= Halasarna =

Halasarna (Ἁλασάρνα) or Halisarna (Ἁλισάρνα) or Halisarne (Ἁλασάρνη), was a town of ancient Greece on the south coast of the island of Cos.

Its site is located near modern Kardamaina. Excavations have been ongoing since 1985. When settlement began in the area is unknown, although some remains of the Neolithic and the Bronze Age have been found. Ceramic fragments have also been found from the geometric and orientalizing periods, but during those centuries and also during the classical period the size of the Halasarna as well as whether it was an independent polis (city-state) or a small village is open to interpretation. It could have been an independent polis before the refoundation by synoecism of the city of Cos, because of a revolt in the year 366 BCE. Afterwards it was probably a deme of Cos. The remains of a sanctuary of Apollo Halasarna believed to belong to the 4th century BCE, have been excavated.
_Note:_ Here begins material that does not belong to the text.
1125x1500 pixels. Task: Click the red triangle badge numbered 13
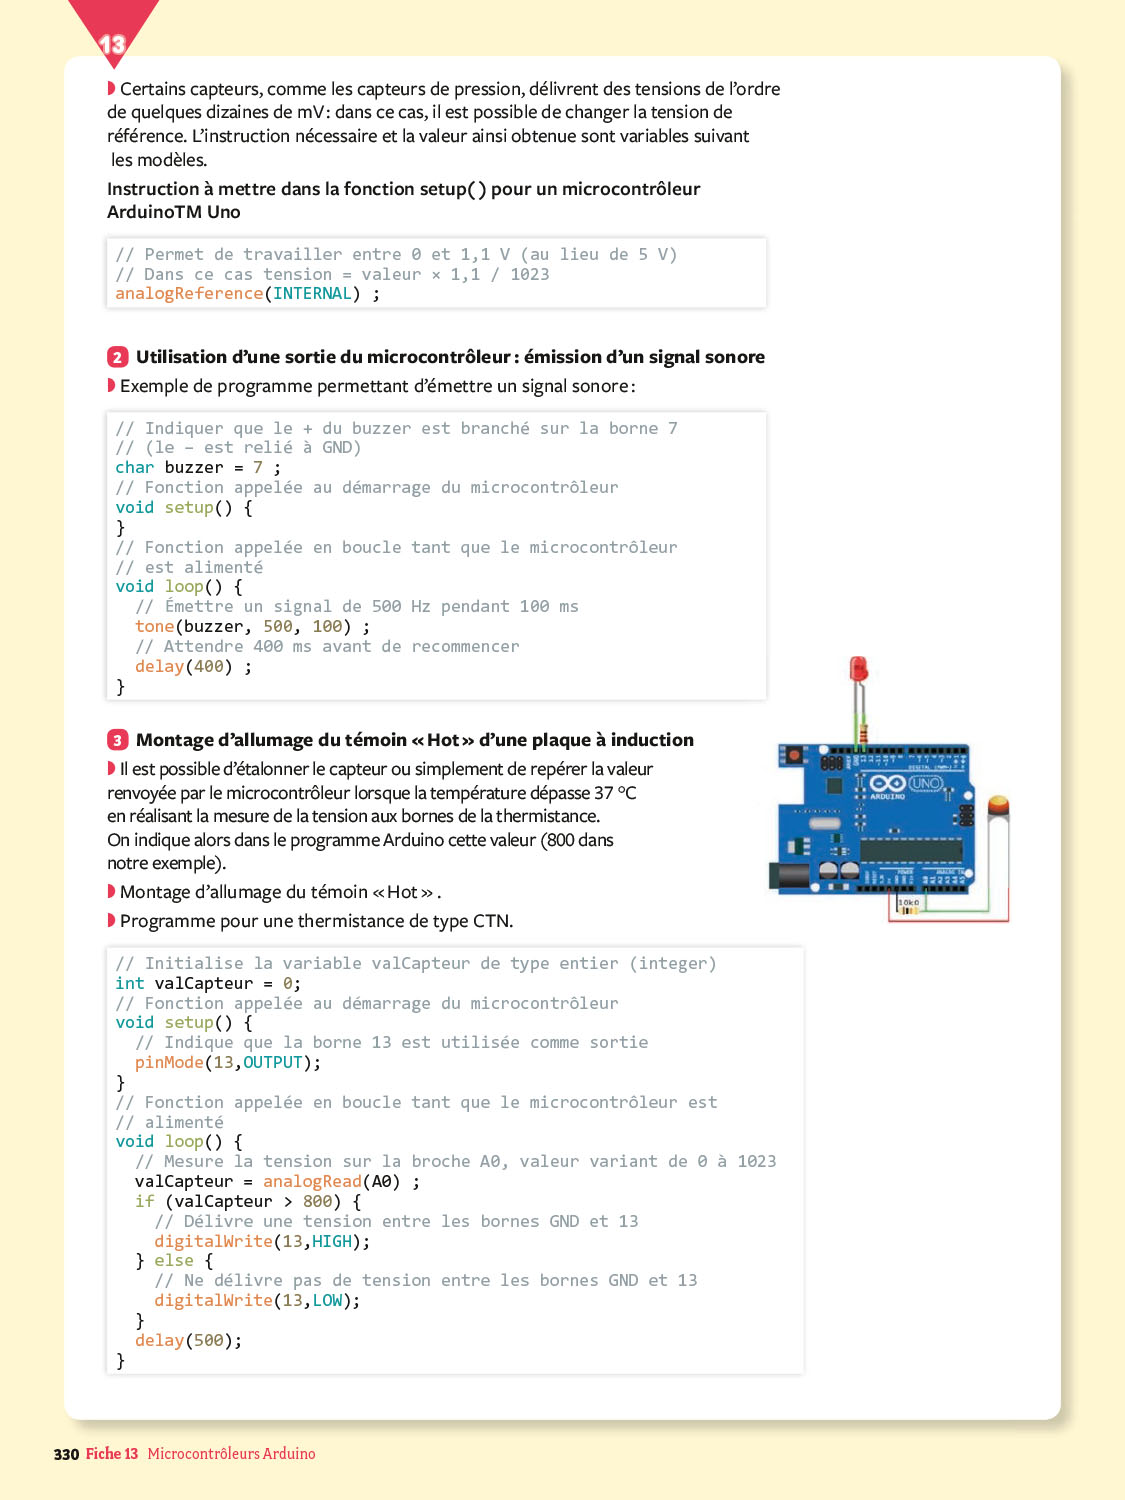coord(112,40)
That sanctuary should have been the second most important on the island after that of Asclepius. The settlement continued to be inhabited during the Hellenistic and Roman periods. From these periods fragments of pottery, statues of marble and terracotta, and inscriptions have been found, as well as remains of an ancient theatre and early Christian basilicas, among other artefacts. It is believed that the place was abandoned around the seventh century due to an earthquake and fear of Arab invasions.